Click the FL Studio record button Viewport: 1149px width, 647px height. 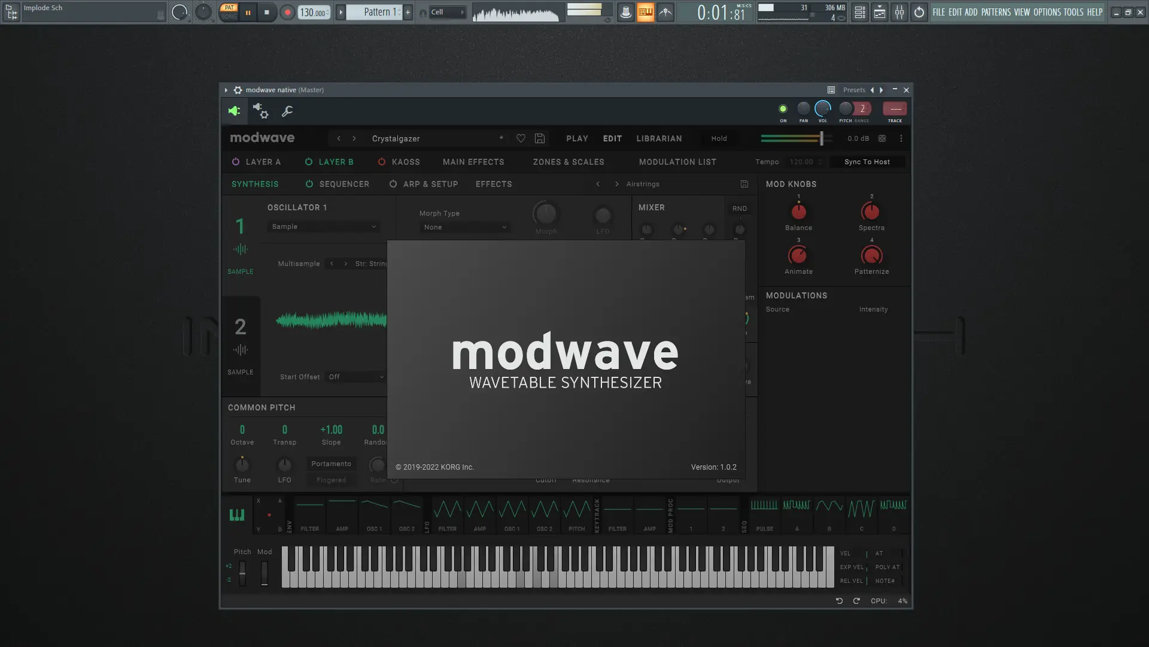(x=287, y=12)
__________
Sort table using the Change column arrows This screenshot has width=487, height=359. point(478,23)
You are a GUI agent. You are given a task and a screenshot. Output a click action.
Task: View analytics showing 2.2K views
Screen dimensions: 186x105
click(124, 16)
__________
WHAT IS BEING ASKED:
Update the records from the line with "You are a GUI" up to and including the line with "click(124, 16)", swapping "analytics" for "statistics" and keeping everything else the same. Return only those lines.

RESPONSE TO THE TASK:
You are a GUI agent. You are given a task and a screenshot. Output a click action.
Task: View statistics showing 2.2K views
Screen dimensions: 186x105
click(124, 16)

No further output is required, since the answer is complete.